You will make much better choices about which type of join to use (and understand your results better) if you understand the underlying data well. If you feel like there's something about your data that you don't understand fully, it's best to do some exploration before diving into writing your join. You should be able to answer four questions about your data before writing a join:

  1. What type of relationship exists between my tables: one-to-one, one-to-many, or many-to-many?
  2. Do any of the fields I'm using in my on clause contain NULL values?
  3. Is there guaranteed to be at least one matching row in the other table for each row in each of my tables?
  4. Do I need to include unmatched rows in my results?

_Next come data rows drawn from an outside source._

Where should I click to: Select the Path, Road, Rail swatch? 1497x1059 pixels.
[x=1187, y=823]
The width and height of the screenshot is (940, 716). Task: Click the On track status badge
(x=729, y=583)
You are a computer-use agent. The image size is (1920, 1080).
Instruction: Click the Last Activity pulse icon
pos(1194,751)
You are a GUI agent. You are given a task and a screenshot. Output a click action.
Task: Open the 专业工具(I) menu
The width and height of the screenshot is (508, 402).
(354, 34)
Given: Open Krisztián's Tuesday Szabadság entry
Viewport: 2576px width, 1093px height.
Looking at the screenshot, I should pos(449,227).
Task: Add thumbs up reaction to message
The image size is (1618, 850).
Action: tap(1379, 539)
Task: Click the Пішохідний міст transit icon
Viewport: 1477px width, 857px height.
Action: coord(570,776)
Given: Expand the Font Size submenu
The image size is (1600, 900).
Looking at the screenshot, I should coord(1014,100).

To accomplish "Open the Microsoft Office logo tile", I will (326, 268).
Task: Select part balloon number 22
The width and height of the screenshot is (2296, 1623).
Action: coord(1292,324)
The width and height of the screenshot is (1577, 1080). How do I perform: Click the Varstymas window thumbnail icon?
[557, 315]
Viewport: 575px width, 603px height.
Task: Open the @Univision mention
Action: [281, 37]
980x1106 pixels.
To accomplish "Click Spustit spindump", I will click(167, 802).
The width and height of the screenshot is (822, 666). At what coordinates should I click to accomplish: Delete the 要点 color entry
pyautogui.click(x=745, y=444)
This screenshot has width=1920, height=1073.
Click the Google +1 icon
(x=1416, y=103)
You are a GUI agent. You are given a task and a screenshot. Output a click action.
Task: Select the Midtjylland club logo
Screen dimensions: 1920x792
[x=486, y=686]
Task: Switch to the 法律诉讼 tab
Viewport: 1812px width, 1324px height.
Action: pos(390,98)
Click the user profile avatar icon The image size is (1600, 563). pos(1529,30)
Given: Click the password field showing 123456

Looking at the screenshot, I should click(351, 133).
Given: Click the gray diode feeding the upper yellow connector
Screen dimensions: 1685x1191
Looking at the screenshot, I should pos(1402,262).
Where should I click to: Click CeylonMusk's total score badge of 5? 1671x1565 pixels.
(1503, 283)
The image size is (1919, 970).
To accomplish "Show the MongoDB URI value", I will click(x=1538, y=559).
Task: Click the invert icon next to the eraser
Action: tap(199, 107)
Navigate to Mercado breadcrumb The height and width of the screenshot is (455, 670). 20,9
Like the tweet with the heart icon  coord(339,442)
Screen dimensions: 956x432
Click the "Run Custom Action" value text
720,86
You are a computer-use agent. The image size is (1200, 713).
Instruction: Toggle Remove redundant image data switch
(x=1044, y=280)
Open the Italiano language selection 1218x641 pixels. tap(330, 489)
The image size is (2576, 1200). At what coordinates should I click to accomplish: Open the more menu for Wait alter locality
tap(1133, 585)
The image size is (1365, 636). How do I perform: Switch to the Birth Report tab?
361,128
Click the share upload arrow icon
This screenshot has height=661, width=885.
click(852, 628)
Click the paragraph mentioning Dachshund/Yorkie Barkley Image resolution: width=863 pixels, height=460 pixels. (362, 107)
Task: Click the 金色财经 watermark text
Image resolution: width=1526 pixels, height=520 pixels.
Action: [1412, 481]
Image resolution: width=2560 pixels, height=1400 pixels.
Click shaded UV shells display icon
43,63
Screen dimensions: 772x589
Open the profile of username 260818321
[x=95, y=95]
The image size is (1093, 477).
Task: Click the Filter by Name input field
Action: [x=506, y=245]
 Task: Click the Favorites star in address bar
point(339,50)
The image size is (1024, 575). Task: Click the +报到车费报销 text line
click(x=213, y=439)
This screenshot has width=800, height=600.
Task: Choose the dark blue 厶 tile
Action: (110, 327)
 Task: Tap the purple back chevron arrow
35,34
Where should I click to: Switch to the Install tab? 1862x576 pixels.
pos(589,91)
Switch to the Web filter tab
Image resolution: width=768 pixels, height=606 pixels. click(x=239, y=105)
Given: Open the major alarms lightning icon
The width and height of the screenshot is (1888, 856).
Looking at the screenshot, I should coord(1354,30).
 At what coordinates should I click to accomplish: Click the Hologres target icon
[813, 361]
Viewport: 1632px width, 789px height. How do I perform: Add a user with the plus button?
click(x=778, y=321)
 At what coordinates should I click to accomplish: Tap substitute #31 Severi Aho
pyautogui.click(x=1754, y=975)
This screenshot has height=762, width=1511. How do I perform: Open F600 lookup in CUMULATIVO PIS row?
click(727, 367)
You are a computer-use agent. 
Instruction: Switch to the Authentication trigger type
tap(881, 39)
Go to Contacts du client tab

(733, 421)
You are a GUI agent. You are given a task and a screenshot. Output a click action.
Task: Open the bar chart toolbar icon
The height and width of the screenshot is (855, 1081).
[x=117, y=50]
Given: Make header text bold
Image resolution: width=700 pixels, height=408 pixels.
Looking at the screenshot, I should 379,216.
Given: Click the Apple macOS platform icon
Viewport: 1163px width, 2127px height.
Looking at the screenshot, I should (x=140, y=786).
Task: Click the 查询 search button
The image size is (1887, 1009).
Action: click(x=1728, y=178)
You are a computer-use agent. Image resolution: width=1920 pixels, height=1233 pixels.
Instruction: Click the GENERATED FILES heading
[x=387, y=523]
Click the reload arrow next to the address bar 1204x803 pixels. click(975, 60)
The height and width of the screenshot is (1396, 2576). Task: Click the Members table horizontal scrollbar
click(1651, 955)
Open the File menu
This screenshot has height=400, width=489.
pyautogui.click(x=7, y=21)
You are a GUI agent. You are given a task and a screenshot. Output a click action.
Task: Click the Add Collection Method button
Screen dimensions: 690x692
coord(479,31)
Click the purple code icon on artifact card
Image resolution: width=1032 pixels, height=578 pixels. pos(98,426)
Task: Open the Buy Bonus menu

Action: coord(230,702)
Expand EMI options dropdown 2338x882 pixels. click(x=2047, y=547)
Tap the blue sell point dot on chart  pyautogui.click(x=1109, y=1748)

If you already have a lot of experience with the underlying data and you've been writing SQL for a few months, you'll probably be able to answer these questions without even thinking about it most of the time. But if you're ever unsure, it doesn't hurt to investigate a little bit before writing your code. Here are some tips for where to start.

Types of Relationships

The easiest way to check what kind of relationship exists between your two tables is to check for duplicates on your join key (the column(s) you're using in your on clause). Let's say we don't know the relationship between accounts and transactions. We know that we can connect these two tables using account_id, but is the relationship:

  • One-to-one
  • One-to-many
  • Many-to-many

Well, let's check. First, we will look to see if there are any duplicates on account_id in our accounts table. Write an SQL query to check.

No Results

Ok, so there are no duplicates on account_id in accounts. This makes since because we know that account_id is the primary key of accounts, which guarantees uniqueness. But it's still a good idea to check if you're unsure. This means we're dealing with either a one-to-one or one-to-many relationship. Let's check transactions:

No Results

In transactions, we see plenty of duplicates on account_id. This also makes sense, because we know many donors will give more than one gift in their lifetime. So this means that for every one account_id in accounts, there can be many in transactions. This is a one-to-many relationship. The type of relationship tells you something about how many rows you'll have in your results:

  • One-to-one – No duplicates mean that there will be no duplicated data in your results. There will be one row for every account_id in our example.
  • One-to-many – One row in the first table matches multiple rows in the second. This means some data (usually from the "one" side) will be repeated in your results. For example, one account with 10 transactions will produce 10 rows—one for each transaction that matches the same account_id.
  • Many-to-many – 🚨Danger, Will Robinson! This relationship can create a lot of rows, especially if both sides contain duplicates on the join key. Many-to-many joins are less common, but when they happen, they're prone to generating large, messy result sets with excessive duplication. Proceed with caution and check your results carefully.

NULL Values

Next, we need to determine whether our join key (account_id in this example) is NULL in either of our tables. We can check this with a couple simple queries on accounts and transactions:

No Results
No Results

There are no NULL values in either of our tables for our join keys. Because NULL cannot be compared with typical operators like = and <>, if there are NULL values in one of your join key columns you will need to handle that data differently.

Unmatched Rows

Next, we will check to see if every row in accounts has at least one matching row in transactions and vice versa. One way we can do this is with not exists. Write an SQL query to perform these checks.

No Results

These results tell us that every row in accounts has at least one matching row in transactions and vice versa. When this is the case, you can use either an inner join or a left join and the results will be the same. If one or both of these queries had returned some results, it would indicate that an inner join would lose some rows, so you should consider whether you need all the data (when you can use a left join) or whether you do not (when you can proceed with inner join).

What Do I Need?

There's no simple test here, you just need to turn on your brain and think critically. If the relationships between your tables are such that there will be some data lost if you use inner join, is that desirable or useful? For the rows that would match, is there data from the second table that you need to bring into the results? If so, you will need a left join.